— Что-о? — взвился Юрий. «Ах он, толстобрюхий адмирал Котомкин!» — Чтобы я команду бросил! Иди… Своих оставляй, раз такой прыткий.
— Давай, давай, Саня! Повыше держи, к дереву… Налил глаза да и распоряжается! Не слышал еще, чтобы старший каравана так права качал.
Ткнулся Саня в берег — неудачно. А СТ-100 уже под самой кормой.
— Последний раз говорю, отходи!
А Юрий ушел в рубку и на «сотку» не глядит.
— Погоди… Сейчас мы с тобой потолкуем!
Зачалились, наконец, за дерево. Вздохнул Саня. Что-то сейчас будет. Достанется Юрию. Зря он с этим Мешковым связывается. Что гусей травить…
«Сотка» тоже подошла, подали с нее носовую чалку, завернули на кнехт. Стоит на ее мостике грузный человек в плаще с форменными пуговицами. Фуражка накосо сползла, глаза водянистые. Уши кровью набрякли. Одной рукой крепко держится за ограждение, другой намахивает жестяным рупором.
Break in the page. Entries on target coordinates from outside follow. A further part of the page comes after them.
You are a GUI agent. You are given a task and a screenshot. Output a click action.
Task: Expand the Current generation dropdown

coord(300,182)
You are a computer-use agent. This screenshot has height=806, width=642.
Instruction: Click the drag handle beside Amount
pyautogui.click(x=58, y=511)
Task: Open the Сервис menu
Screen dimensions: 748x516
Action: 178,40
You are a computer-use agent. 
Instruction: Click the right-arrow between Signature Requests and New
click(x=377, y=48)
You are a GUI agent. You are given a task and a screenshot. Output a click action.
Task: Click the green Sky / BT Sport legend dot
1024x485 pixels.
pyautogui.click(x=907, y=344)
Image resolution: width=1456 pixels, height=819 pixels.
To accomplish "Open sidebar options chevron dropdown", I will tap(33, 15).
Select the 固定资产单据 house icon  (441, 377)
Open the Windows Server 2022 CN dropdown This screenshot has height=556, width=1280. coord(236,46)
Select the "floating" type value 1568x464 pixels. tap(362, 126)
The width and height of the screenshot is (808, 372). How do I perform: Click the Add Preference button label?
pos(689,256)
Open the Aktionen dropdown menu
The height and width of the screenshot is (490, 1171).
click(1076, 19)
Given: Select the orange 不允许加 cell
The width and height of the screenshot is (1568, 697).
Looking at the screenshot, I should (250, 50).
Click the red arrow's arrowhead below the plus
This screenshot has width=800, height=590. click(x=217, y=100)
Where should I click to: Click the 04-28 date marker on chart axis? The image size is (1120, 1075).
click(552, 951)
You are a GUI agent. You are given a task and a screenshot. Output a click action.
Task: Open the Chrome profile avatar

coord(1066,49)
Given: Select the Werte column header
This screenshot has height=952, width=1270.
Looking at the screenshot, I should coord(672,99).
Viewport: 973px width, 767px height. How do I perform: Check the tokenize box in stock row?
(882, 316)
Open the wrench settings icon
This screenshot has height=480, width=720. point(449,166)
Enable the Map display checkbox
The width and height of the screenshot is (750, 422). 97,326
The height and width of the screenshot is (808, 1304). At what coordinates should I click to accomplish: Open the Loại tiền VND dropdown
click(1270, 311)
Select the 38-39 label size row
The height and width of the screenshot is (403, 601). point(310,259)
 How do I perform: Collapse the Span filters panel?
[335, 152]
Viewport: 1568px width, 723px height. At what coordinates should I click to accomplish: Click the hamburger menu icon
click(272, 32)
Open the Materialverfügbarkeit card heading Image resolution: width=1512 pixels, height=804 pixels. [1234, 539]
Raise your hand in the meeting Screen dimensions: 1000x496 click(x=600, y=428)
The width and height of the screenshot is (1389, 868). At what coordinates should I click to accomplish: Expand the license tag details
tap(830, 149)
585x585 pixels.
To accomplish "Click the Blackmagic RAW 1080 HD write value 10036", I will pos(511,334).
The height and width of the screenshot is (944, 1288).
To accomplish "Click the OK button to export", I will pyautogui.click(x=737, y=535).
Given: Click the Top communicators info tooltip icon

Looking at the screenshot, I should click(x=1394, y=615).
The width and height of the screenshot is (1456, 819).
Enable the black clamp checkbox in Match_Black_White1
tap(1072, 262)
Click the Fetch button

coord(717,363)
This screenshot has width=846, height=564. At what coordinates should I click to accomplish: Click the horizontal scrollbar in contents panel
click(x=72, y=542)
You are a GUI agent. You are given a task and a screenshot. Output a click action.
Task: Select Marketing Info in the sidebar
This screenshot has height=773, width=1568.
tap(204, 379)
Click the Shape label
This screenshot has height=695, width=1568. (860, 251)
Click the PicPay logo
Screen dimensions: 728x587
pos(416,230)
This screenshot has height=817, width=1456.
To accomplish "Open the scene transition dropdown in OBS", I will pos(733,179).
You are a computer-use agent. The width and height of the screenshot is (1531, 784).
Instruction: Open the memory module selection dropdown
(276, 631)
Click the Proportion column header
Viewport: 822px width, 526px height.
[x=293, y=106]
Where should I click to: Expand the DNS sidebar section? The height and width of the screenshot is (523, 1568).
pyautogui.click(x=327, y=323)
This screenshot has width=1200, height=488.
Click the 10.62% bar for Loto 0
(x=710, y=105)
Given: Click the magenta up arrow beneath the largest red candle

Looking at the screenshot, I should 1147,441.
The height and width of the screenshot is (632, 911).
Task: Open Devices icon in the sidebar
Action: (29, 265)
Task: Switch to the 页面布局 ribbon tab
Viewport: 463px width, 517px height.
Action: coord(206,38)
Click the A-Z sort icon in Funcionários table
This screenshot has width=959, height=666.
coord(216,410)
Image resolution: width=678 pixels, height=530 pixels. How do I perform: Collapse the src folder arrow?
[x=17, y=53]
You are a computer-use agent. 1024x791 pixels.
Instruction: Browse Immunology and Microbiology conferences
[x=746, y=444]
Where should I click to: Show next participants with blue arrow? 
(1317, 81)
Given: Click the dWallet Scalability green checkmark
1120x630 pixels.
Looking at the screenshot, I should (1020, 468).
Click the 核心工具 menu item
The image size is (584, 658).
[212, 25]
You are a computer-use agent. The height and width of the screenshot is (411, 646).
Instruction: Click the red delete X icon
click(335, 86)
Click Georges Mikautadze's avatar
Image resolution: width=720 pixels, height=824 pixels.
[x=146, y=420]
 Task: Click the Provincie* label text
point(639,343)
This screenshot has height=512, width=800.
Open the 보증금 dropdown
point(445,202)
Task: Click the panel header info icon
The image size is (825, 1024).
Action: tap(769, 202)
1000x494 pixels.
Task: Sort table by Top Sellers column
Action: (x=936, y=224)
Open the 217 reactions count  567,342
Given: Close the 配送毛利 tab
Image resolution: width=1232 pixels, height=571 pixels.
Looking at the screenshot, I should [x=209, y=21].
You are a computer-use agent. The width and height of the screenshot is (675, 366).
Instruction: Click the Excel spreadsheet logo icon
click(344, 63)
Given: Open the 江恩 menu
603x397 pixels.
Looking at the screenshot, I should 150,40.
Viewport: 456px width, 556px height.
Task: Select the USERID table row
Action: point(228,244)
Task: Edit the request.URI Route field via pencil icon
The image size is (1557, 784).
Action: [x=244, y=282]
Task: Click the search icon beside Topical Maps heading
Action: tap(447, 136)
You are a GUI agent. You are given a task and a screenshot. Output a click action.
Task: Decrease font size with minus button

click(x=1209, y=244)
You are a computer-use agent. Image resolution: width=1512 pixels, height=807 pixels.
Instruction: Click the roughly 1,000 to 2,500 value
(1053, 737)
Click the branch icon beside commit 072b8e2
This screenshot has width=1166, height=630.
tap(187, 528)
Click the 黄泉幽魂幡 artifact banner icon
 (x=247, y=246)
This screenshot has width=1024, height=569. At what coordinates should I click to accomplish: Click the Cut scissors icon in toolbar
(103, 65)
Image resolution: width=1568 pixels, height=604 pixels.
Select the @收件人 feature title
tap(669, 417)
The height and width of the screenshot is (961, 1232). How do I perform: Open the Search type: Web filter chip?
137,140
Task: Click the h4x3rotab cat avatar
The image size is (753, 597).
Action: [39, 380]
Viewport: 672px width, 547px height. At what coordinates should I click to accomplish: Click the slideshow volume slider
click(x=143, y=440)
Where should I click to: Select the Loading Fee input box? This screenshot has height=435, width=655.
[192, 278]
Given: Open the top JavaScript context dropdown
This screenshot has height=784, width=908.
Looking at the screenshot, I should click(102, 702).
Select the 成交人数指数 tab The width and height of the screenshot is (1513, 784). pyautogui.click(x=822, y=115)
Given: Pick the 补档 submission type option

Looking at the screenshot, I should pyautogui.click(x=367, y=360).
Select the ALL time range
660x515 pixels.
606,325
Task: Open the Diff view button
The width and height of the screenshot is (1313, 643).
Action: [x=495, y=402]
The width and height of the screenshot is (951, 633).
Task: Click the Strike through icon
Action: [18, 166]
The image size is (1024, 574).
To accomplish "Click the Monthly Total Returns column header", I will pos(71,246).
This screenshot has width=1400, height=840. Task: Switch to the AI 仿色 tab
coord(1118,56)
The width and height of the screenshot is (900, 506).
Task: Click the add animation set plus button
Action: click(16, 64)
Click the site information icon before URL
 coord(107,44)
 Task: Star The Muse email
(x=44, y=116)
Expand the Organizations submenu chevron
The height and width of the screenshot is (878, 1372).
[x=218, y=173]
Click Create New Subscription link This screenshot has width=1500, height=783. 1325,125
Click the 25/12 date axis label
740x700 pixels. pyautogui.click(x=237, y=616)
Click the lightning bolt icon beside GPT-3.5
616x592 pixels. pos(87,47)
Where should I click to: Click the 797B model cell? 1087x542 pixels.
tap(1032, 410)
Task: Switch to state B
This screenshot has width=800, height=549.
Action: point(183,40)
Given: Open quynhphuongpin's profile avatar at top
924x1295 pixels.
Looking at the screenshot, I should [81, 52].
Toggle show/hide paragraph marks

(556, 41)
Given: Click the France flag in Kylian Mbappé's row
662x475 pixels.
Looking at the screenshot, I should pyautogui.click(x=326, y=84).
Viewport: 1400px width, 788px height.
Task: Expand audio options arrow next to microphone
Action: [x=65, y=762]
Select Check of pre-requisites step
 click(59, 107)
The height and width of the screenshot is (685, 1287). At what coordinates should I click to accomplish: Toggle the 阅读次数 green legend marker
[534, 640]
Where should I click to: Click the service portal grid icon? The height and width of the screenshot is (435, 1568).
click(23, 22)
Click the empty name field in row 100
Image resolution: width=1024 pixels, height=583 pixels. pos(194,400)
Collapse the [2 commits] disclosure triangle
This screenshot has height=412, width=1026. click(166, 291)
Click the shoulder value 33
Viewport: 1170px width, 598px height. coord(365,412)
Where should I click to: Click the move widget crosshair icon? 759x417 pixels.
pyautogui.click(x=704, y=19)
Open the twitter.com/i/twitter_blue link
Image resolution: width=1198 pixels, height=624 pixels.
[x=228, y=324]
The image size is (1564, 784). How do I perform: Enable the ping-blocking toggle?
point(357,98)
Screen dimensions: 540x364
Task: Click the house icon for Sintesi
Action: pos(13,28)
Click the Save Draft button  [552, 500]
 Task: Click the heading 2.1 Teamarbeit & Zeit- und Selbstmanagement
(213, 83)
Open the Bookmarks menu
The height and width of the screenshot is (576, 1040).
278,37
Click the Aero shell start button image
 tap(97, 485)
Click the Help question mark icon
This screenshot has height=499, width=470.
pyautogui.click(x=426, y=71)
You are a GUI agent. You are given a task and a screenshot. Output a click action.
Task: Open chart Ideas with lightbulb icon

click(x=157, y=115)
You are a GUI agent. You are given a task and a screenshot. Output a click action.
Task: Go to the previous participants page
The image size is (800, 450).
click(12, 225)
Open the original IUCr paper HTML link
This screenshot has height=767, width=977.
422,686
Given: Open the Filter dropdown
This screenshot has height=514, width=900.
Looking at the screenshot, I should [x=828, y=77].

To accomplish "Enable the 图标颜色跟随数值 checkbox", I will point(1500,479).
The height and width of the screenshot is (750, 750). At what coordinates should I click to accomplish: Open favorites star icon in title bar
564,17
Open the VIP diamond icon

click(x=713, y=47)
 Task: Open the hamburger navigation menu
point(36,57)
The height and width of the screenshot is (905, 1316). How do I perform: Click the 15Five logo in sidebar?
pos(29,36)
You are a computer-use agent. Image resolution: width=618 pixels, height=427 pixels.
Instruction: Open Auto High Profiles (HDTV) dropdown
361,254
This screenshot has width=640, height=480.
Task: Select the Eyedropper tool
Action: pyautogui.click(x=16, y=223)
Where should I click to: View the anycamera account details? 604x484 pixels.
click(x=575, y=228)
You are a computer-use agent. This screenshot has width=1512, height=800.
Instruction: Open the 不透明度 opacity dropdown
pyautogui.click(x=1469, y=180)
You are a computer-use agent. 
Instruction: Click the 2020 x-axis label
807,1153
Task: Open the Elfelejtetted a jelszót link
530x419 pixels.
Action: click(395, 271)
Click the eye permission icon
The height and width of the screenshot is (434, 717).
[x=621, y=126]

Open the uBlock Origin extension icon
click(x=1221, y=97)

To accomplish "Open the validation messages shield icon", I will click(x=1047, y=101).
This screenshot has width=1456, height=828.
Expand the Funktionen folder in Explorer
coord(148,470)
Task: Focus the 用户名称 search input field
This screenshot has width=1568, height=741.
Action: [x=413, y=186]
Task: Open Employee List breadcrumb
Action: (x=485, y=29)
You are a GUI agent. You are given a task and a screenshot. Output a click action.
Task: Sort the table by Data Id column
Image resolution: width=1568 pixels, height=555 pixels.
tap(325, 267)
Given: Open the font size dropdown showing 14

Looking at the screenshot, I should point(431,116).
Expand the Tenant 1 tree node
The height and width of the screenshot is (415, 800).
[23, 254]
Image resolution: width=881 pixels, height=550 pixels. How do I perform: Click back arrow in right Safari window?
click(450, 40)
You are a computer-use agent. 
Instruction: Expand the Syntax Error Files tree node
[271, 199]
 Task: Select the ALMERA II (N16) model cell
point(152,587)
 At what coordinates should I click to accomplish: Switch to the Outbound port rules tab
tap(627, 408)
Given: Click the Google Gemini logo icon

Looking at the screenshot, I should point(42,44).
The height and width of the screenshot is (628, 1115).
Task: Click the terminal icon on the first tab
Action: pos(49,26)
— Капитан! Пройдите ко мне…
У Юрия руки длинные, сильные. Бросил их на леер, одним махом перекинул тело и зашагал по чужой палубе. Невысокий, собранный, в простой клетчатой рубахе, в распахнутом пиджачке.
Мешков тоже спустился с мостика и прямо при всех, кто был из команды вокруг, на Юрия:
— Самовольничаете! Так вас разэтак! Вас ждут. А вы так показываете свою сознательность! Акт составим на самовольную остановку.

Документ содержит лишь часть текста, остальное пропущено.